* Brief *
Return each record verbatim, images excluded.

━━━

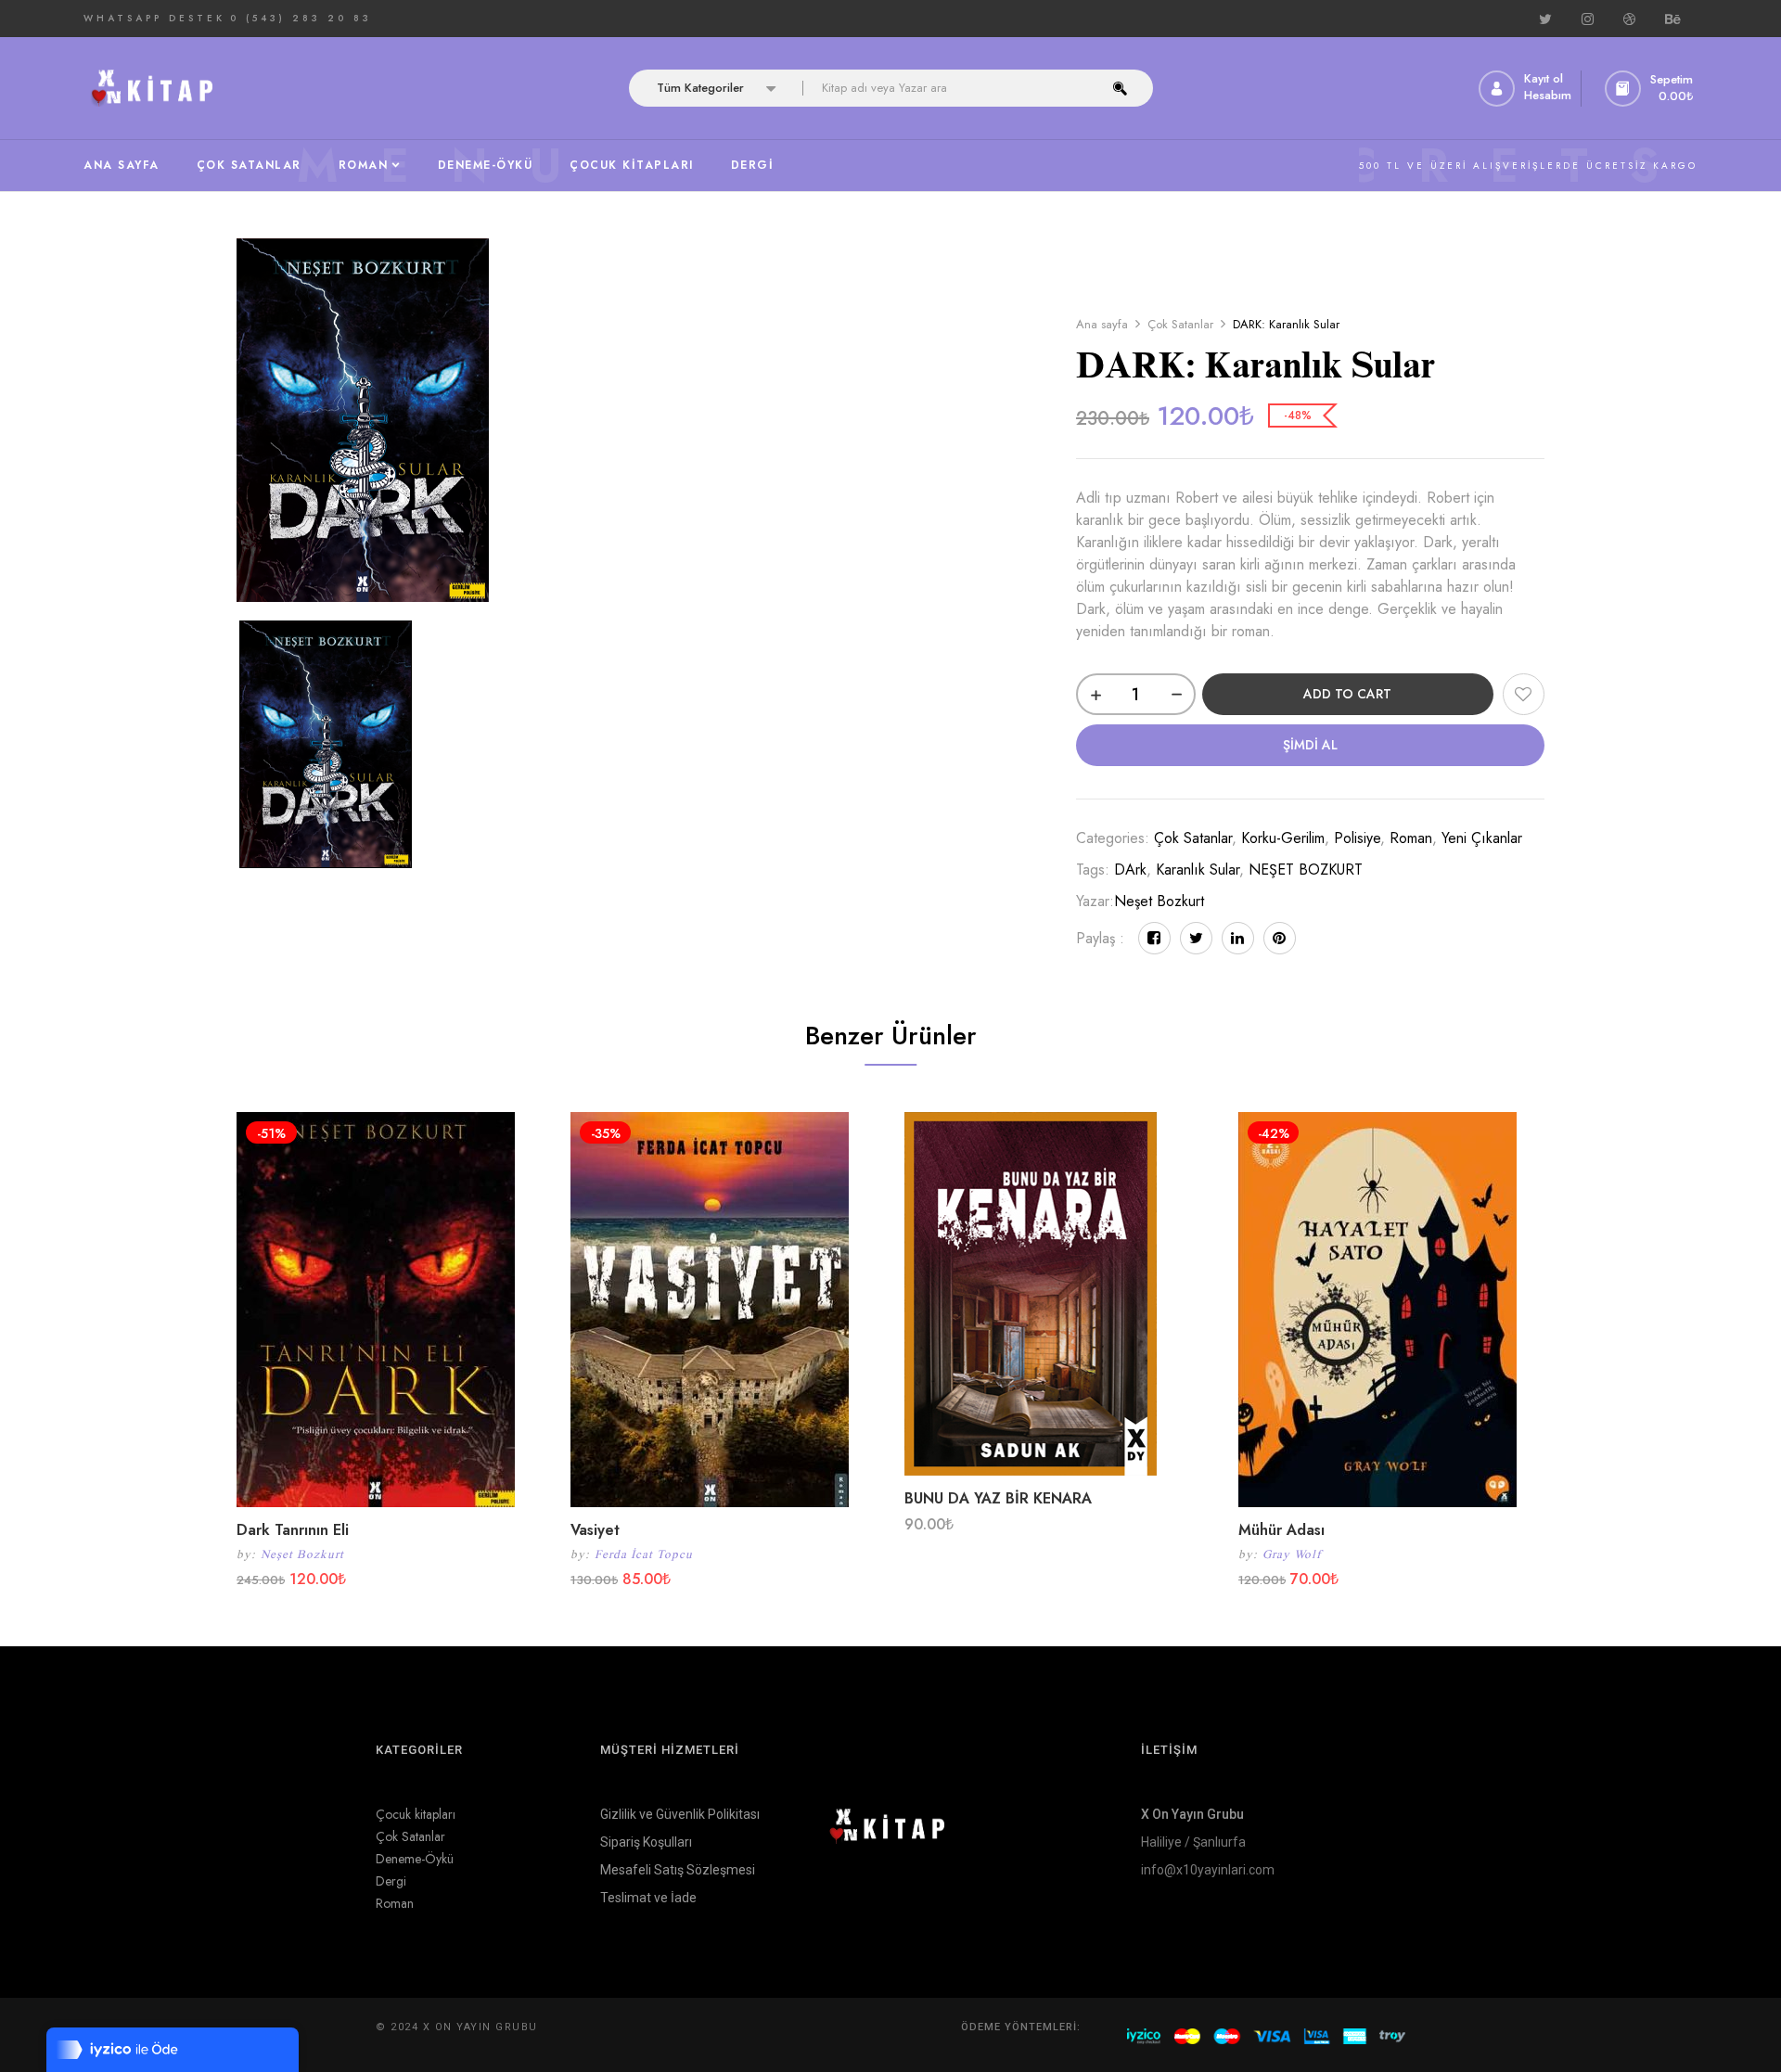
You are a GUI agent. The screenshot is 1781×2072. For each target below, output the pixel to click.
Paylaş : (1100, 938)
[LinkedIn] (1238, 938)
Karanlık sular (1197, 869)
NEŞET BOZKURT (1306, 869)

━━━

* Exercise output *
You are a GUI agent. The screenshot is 1781×2072. For each target below, output the pixel to click.
Paylaş : (1100, 938)
[LinkedIn] (1238, 938)
Karanlık sular (1197, 869)
NEŞET BOZKURT (1306, 869)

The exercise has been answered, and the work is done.